START PROVIDED RECORDS

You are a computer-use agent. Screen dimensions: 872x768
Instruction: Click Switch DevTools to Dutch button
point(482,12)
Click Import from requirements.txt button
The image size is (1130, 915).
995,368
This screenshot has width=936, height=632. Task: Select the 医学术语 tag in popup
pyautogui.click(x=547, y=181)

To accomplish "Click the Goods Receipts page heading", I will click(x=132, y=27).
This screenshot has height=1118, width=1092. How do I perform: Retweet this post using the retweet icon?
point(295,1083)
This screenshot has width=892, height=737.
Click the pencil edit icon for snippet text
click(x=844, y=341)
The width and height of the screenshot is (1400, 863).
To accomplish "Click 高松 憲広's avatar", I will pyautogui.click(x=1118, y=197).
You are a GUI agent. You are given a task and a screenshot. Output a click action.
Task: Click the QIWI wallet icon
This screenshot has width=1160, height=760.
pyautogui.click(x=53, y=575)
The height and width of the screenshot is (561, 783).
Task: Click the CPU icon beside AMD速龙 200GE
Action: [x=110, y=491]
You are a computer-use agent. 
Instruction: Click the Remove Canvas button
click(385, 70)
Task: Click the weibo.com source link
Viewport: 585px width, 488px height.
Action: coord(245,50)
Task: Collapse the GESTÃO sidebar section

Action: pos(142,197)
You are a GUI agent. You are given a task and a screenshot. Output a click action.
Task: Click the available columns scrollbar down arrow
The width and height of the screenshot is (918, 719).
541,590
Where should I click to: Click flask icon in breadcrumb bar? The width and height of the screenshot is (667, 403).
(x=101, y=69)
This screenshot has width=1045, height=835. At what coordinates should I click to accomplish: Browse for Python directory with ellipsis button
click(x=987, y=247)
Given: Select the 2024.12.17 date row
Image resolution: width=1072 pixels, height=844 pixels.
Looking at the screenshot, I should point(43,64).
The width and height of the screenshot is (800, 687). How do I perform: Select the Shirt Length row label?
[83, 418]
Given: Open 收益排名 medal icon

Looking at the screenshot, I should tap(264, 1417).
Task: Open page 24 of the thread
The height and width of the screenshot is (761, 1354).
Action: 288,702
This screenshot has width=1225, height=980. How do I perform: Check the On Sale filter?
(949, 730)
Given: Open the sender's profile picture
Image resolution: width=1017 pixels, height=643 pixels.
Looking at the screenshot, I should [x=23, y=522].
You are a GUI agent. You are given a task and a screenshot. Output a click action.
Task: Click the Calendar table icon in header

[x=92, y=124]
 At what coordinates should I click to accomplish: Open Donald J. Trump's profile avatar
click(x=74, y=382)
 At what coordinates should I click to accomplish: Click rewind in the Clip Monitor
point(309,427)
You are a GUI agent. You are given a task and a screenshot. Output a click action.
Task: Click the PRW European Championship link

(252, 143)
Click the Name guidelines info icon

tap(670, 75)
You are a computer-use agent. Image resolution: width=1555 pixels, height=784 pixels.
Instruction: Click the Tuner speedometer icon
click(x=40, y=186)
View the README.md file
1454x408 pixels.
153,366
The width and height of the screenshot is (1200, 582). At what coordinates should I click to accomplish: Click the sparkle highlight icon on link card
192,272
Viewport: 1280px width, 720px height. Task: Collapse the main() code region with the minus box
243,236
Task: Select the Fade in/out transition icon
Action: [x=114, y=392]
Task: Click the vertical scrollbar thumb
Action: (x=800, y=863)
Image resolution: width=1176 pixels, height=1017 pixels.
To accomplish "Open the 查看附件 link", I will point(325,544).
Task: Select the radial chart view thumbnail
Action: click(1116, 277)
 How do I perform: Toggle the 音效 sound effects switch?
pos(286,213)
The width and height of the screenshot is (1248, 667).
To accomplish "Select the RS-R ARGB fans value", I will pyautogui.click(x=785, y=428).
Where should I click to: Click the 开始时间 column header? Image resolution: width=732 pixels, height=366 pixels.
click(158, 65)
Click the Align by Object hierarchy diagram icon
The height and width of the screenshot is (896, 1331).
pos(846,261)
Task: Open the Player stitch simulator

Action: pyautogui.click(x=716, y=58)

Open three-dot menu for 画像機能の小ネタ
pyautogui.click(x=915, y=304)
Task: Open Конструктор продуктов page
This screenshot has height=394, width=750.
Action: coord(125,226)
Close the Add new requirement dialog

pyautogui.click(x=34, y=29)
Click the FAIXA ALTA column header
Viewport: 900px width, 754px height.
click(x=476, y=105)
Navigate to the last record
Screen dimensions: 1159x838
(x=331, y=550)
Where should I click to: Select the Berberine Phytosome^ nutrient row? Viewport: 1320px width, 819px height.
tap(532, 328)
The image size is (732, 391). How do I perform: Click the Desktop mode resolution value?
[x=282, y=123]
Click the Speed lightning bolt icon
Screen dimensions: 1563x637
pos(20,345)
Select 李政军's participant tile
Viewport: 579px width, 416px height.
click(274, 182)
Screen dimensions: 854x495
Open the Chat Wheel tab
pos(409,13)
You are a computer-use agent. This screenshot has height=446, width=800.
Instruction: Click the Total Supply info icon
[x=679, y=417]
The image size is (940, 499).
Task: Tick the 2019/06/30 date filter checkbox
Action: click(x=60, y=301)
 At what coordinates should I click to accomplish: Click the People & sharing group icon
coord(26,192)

END PROVIDED RECORDS

§ DIRECTIONS FOR THIS TASK:
Only the lines from the one containing "Open the Chat Wheel tab" through the last line of the records should appear, each written out exactly.

§ RESPONSE FOR THIS EXERCISE:
Open the Chat Wheel tab
pos(409,13)
You are a computer-use agent. This screenshot has height=446, width=800.
Instruction: Click the Total Supply info icon
[x=679, y=417]
The image size is (940, 499).
Task: Tick the 2019/06/30 date filter checkbox
Action: click(x=60, y=301)
 At what coordinates should I click to accomplish: Click the People & sharing group icon
coord(26,192)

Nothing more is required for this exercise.